Gorzka czekolada jak większość najbardziej wykwintnych smaków, które cenimy, pochodzi z fermentacji. Jest tego więcej niż myślicie: piwo, cydr, miód pitny, whisky, koniak i inne alkohole starzone, cygara, wszystkie kiszonki, sery i oczywiście także czekolada. Dzisiaj artykuł o gorzkiej czekoladzie, która jest doskonałym dopełnieniem degustacji większości alkoholi.
Większości ludzi czekolada kojarzy się ze słodkościami i obżarstwem, jednak istnieje też świat czekolady deserowej, czyli takiej, której smak nie zasadza się na prostej i płaskiej słodyczy oraz przyjemnej teksturze. Osadza się on na złożonym i wielowarstwowym smaku, który, jeśli to naprawdę dobra czekolada, potrafi trwać, trwać i trwać, jednocześnie będąc doskonałym uzupełnieniem do kieliszka whisky, koniaku lub wina.

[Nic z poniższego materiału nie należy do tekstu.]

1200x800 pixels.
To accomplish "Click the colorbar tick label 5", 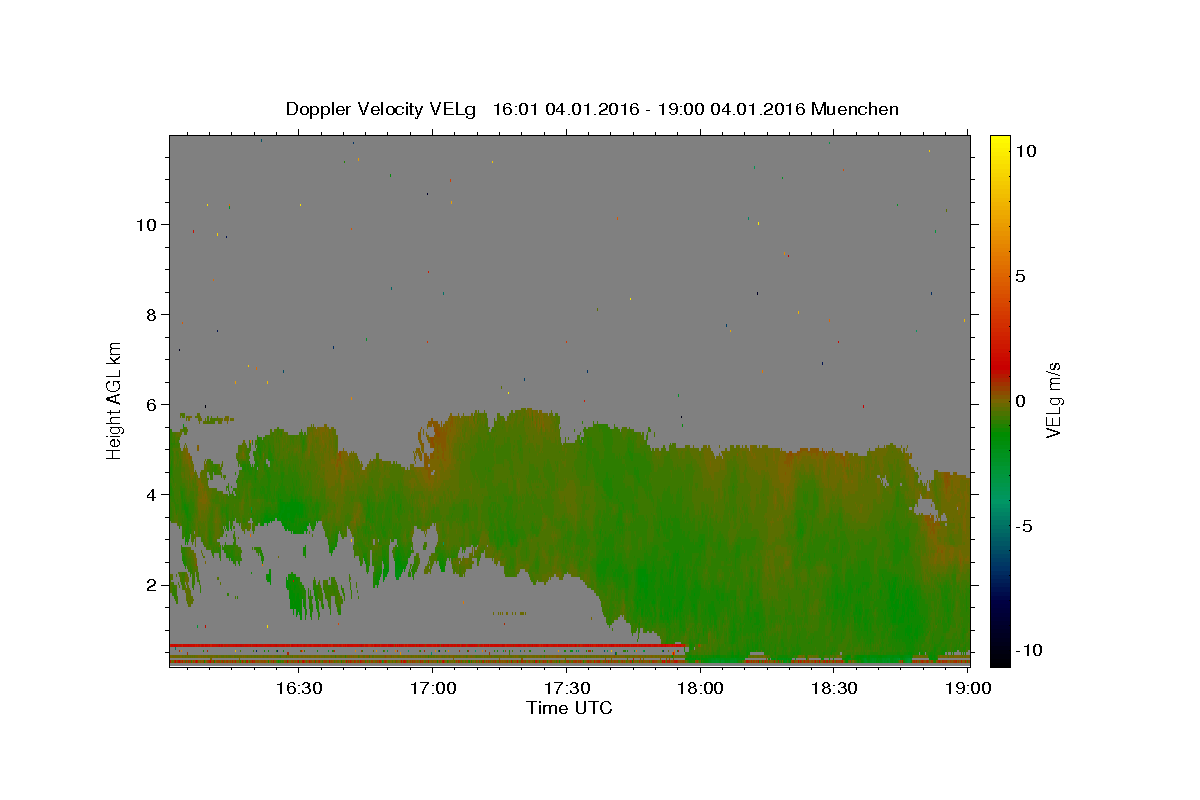I will [x=1020, y=276].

Dzisiaj opowieść o tym, co trzeba wiedzieć o gorzkiej czekoladzie.
Czekolada - na początku jest drzewo
Kakaowiec właściwy (Theobroma cacao) to roślina, z której produkuje się proszek kakaowy i masło kakaowe. To 10-15 metrowe, wiecznie zielone drzewo. Kwiaty, a później owoce kakaowca wyrastają bezpośrednio z pnia i gałęzi. Wygląda to w ten sposób…
Owocami kakaowca są owalne jagody o długości mniej więcej 10 cm, które okryte są grubą łupiną. Każda jagoda zawiera 20-60 nasion kakaowych, z których produkuje się masło kakaowe i proszek kakaowy (kakao).
Proszek i masło kakaowe to najważniejsze składniki czekolady ponieważ dają jej dwie absolutnie kluczowe właściwości:
- złożony i wyrazisty smak (proszek kakaowy)
- zdolność topienia się w ustach (masło kakaowe)
Hodowla kakaowca
Kakaowiec rośnie w regionach bardzo wysokich opadów sięgających 1000-4000 l/m2 rocznie (dla porównania średnie opady w Polsce to 600l/m2 rocznie) i wilgotności 70-80% w dzień i do 100% w nocy. Temperatury, w których rośnie kakaowiec są niższe niż myślicie i wynoszą 15-32C.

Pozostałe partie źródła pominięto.